N: Back in my performance art days I did a performance naked. I felt totally fine but I never did it again. I think it was the kind of thing where it felt like you had to do it, like everyone was doing it at the time. So, I wanted to experience it. I also think that so much about the work that people were doing at the time was really emotionally vulnerable. In a way, you already felt like you were naked, like you’d already made yourself vulnerable and so taking off your clothes was not even that hard in comparison to the emotional vulnerability.

A: What’s your superpower?

N: I think sometimes I have a superpower of making alchemy in groups with creativity, like during a writing workshop. That feels like a superpower, to be able to put different elements together, to help people write a story or write a truth.

A: Do you have any advice for other creative folks who may be struggling?

N: I think you can’t go it alone. You have to reach out to other people to collaborate or share work, that’s a big part of the process. If people find themselves stuck or struggling, ask “who can I share this with?” or “what’s the next step to take this beyond me?”

A: What’s a perfect day for you?

N: I think if I can write, if I can read, if I can be in nature, if I can be among friends — and being with friends would involve food — if I can experience some art or have a surprising interaction that I never imagined, that would be a perfect day.

A: Are you working on or thinking about any new projects?

N: I have this long-standing essay collection that I’d like to finish. All the years I was working on the novel I’ve been writing personal essays that centered on liminal spaces of identity — like an Armenian response to the Muslim ban in 2017, and an examination of Armenian racial identity. Through the pandemic, they’ve expanded into caregiving, dementia, and the war. When I’m done with that, I’d like to maybe paint again, to circle back to visual art. Another idea I have is to do a historical novel that’s a hybrid with magic realism.

A: Please write that novel! I really want to read it and I think others will too.
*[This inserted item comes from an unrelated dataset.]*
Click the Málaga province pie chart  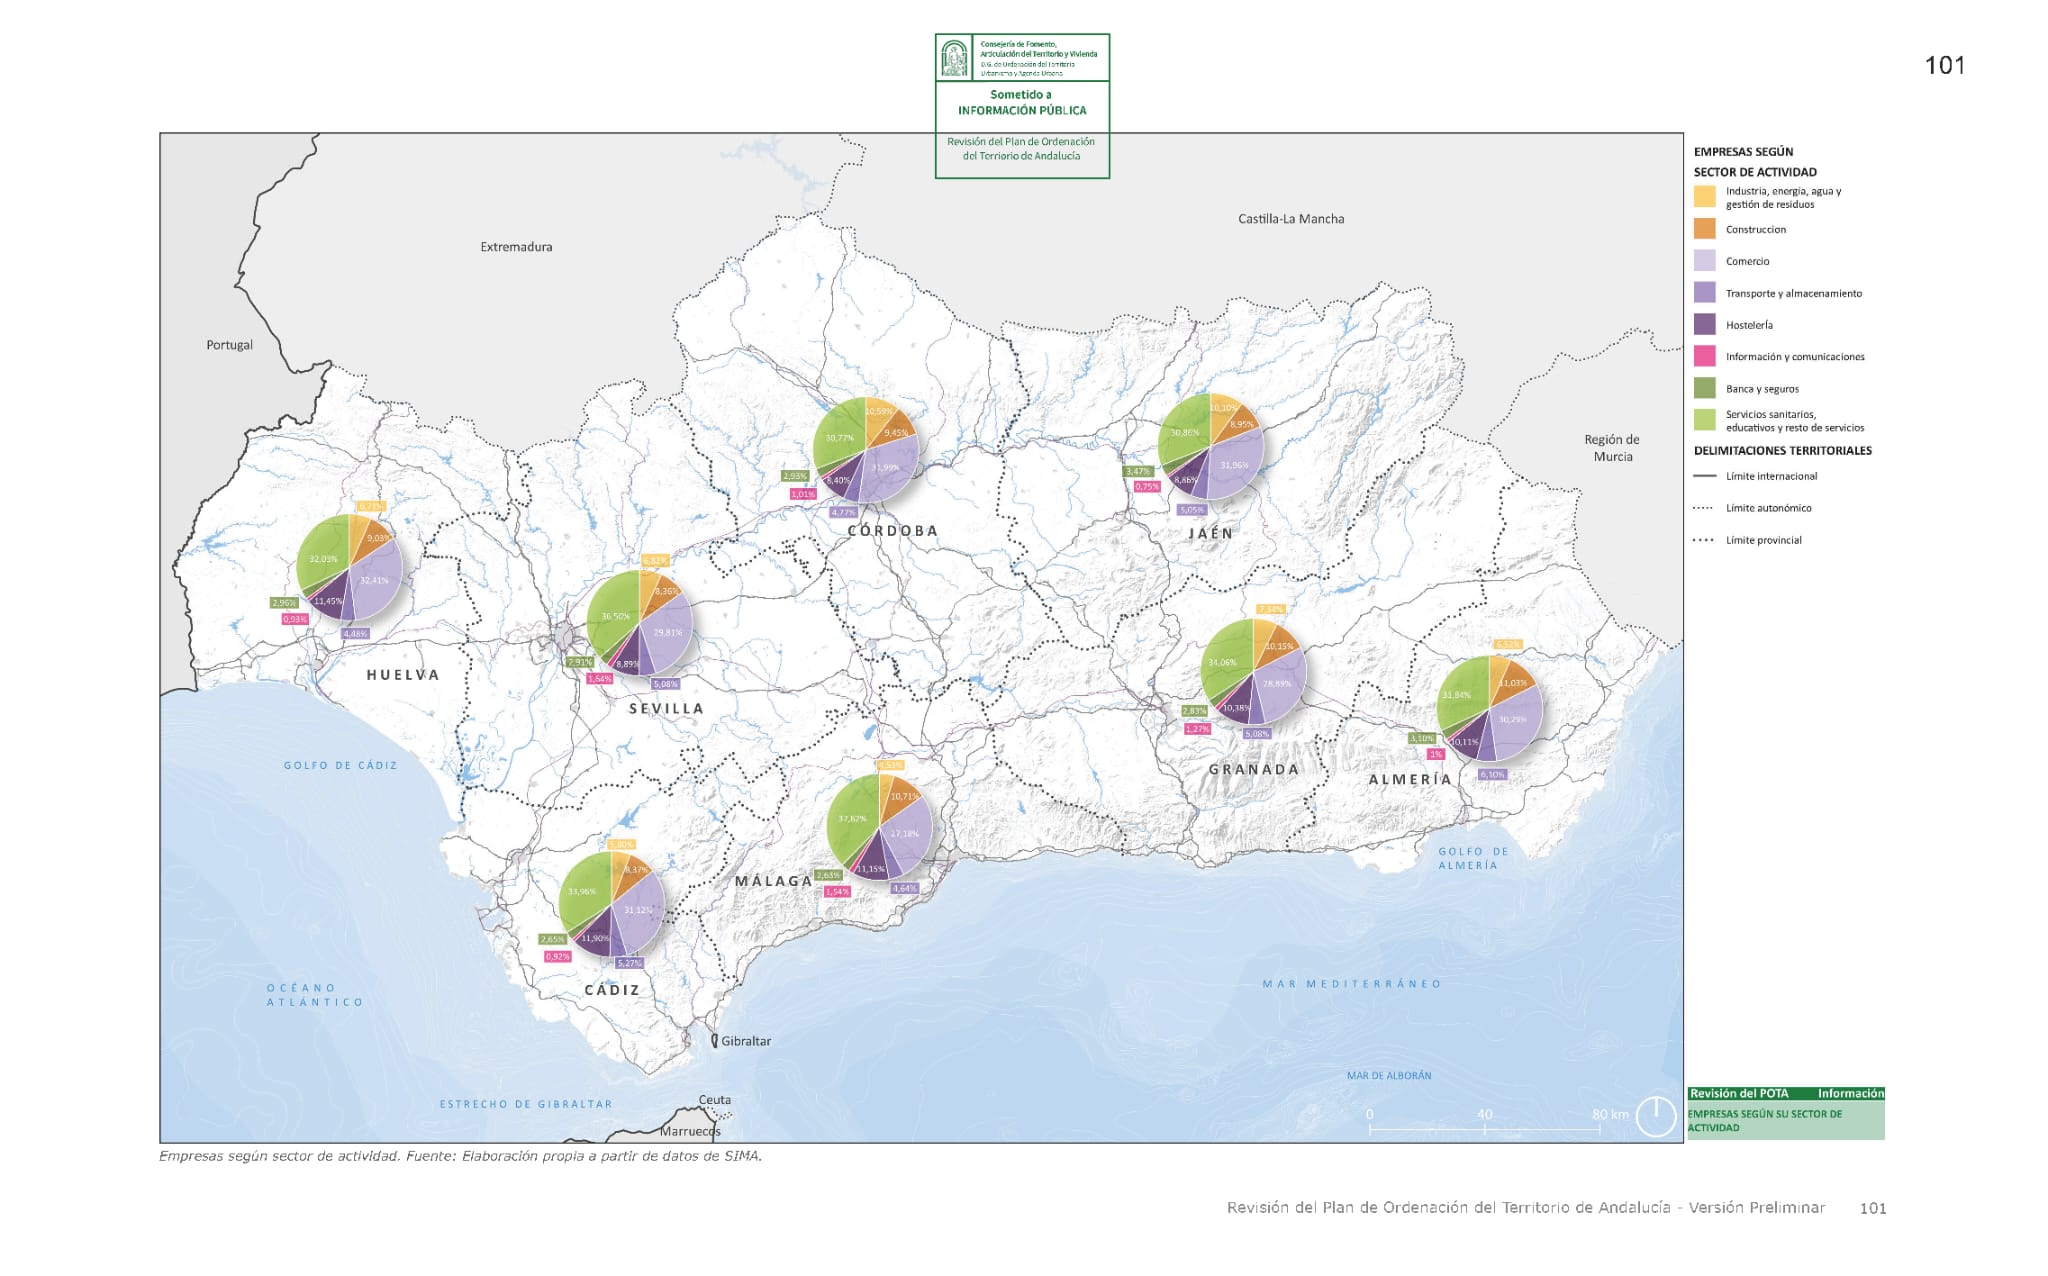coord(880,827)
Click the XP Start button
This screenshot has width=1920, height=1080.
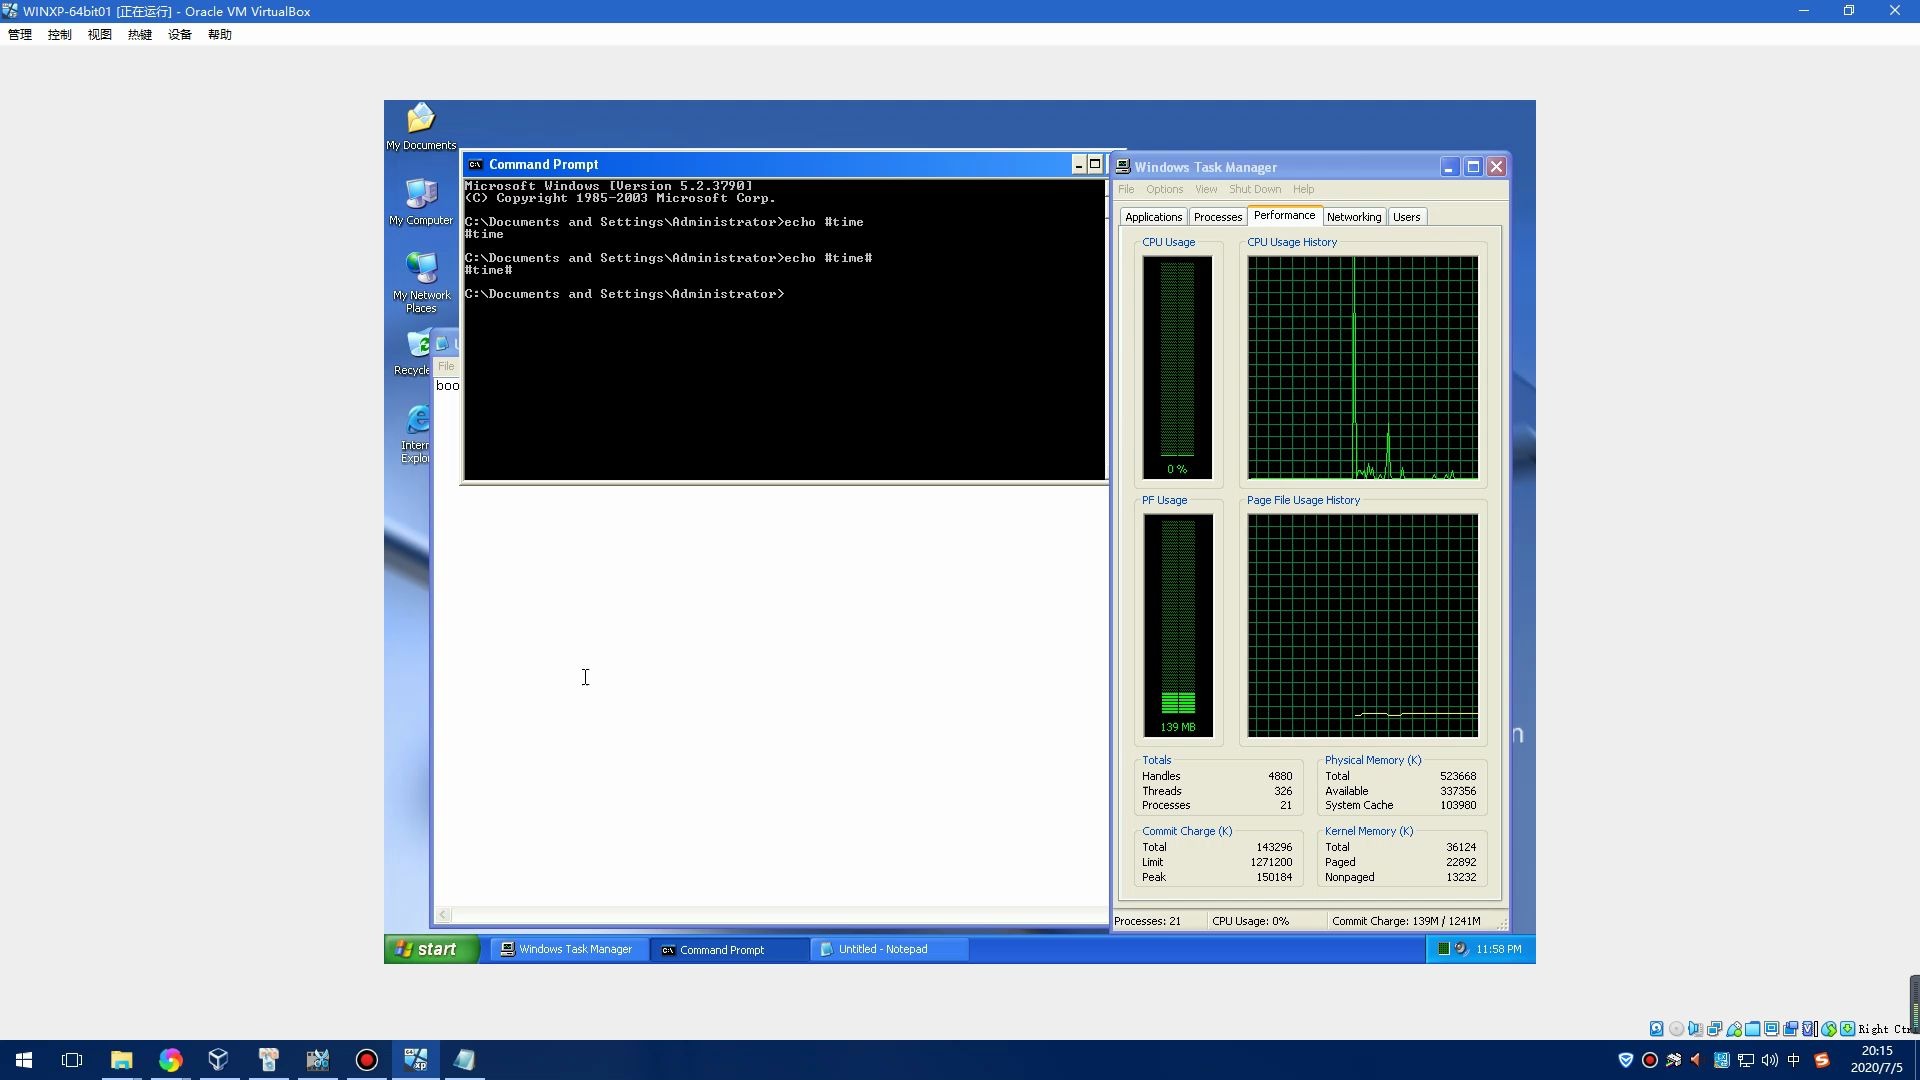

Nancy Agabian is a writer, teacher and literary organizer who works in the intersections of queer, feminist, and Armenian identity. She is the author of The Fear of Large and Small Nations, a finalist for the PEN/Bellwether Prize for Socially Engaged Fiction, published by Nauset Press in May 2023. Her previous books include Princess Freak, a collection of poetry and performance art texts, and Me as her again: True Stories of an Armenian Daughter, a memoir honored as a Lambda Literary Award finalist for LGBT Nonfiction and shortlisted for a William Saroyan International Prize. In 2021 she was awarded Lambda Literary Foundation’s Jeanne Cordova Prize for Lesbian/Queer Nonfiction. A longtime teacher of creative writing at colleges and universities, she has also led workshops with multicultural groups in Los Angeles, women writers in Yerevan, SWANA writers online, queer writers in NYC, and immigrants & first-generation writers in Queens, New York. A former Hye-Phen collective member and AGLA-NY board member, she currently serves on the board of the International Armenian Literary Alliance.